In China, they eat flied lice, was how one line of the book went. The character pulled at the corners of his eyelids when he said this.

The fifth grade English teacher had read it aloud to us, and howled. We children stared at her blankly.

Does anyone get it? she asked, her smile faltering. We looked at one another, and slowly shook our heads no.

No one gets it? she sighed. She held the sentence in place with her thumb, and closed the book around it.

When my aunt returned to the school to apologize to my fourth grade English teacher, a day or two after my head had been cured, the teacher told her this: The twins had it last week.

Not the twins!

The English teacher’s daughters, twin girls, were almost perfectly identical, with straight pearls of baby teeth that had tiny spaces between. Their hair was blonde almost to perfect white albinism. It curled from their hairlines and fell in perfectly circular yellow-white ringlets on their tiny, matching round shoulders. Their arms were golden with athleticism. They had the loveliest clothes in the entire elementary school — except for one horrible muumuu with tropical print, which they shared — though the twins were much too young, any observer felt, for their tight acid-wash denim, their belt buckles, their boots. The twins had shy drawls, with perfectly mastered inflection. The twins were perfect miniatures of their mother. The twins were beloved.

Not the twins!

I’m not sure where they caught it, the fourth grade English teacher said lightly. Kids play. They catch these things from each other.

She turned to eye me.

My aunt shrugged, her apology wilting under the English teacher’s reassurance.

In the fourth grade, I received two Ns in the same six-week period. On a report card, each class’s average would be followed by two numbers: there was the letter average grade (A, B, C, F) and the conduct grade (E, A, N, O). N stood for “Needs Improvement.” I can’t remember what O meant, but it wasn’t for Outstanding. I don’t think I ever got an E.

My aunt was beside herself. Two Ns? Two Ns? she asked me.

I knew I’d get one, I explained. I don’t know why I got two. I could explain nothing.

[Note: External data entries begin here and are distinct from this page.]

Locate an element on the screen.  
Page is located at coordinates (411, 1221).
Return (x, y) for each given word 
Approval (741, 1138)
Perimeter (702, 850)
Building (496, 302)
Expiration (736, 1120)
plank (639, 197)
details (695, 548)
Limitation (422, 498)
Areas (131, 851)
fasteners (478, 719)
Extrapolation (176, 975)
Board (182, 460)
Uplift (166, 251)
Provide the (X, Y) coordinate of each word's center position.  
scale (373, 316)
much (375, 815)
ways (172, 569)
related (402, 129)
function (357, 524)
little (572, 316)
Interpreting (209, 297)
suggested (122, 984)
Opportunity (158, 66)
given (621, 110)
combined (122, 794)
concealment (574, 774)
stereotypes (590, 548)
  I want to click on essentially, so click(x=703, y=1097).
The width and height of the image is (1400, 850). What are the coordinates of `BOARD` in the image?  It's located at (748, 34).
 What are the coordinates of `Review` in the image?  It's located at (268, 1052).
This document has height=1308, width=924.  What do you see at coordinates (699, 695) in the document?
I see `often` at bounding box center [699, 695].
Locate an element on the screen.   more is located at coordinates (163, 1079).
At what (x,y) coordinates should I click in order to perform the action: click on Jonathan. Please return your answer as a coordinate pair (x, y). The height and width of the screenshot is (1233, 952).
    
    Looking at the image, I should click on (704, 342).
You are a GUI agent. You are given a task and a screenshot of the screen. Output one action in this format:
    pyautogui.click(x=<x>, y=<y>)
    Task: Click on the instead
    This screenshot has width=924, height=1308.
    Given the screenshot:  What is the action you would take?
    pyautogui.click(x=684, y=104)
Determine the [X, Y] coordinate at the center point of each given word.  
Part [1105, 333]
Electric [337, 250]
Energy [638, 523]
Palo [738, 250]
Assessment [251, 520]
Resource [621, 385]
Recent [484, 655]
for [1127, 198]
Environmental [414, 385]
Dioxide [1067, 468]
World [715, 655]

The first N, fine, my homeroom teacher and I had met and settled on. Each sentence spoken in class, “out of turn,” resulted in a single infraction for that day of the week. A prominently displayed sheet of posterboard, which nearly consumed one classroom wall, visually charted us students’ progress into the bowels of delinquency. It took one infraction per day to move entirely into the red.

I was a schoolyard victor, having successfully moved my cardboard coin down the velcro spectrum, from one end clear to the other, redder end — and with consistency! Nearly each and every week! I had been sent to the principal! More than once! One time, I was sent to the principal for having gotten into a fight! A physical fight! With the school librarian’s son! This, my homeroom teacher and I discussed congenially, was certainly grounds for one hard-earned N.

The second N! How could I have possibly captured myself an elusive, peripheral N? My mind reeled. How could any child, spending only a half hour in any class (other than homeroom) on alternating days, possibly net enough time in any one place to possibly earn herself an N?

My aunt appeared before the fourth grade teachers to ask.

I thought we’d all agreed, the fourth grade English teacher said meekly. Didn’t we all agree to give her Ns for this period?

The other teachers shook their heads.

I said I’d give her an N? my homeroom teacher offered.

Well, the fourth grade English teacher said, turning to face my aunt, I thought we were agreed.

Much later, when I was driving a car, I scratched my head thoughtfully.

Gabriel, I said to my passenger. Here’s something horrible. When I was a kid, I caught lice. Maybe from the twins.

Gabriel looked at me. Who?

The twins. The coolest girls in school?

Ah, he said.

And sometimes, I said, scratching behind one ear, I worry that I never got rid of the lice. I worry that I have some sort of freaky adult super-lice.

Ew, Gabriel said. I don’t think so. You’d know.

I put on my turn signal. Would I? I asked him.

I’ve always loved how Gabriel is able to recoil in a very polite way.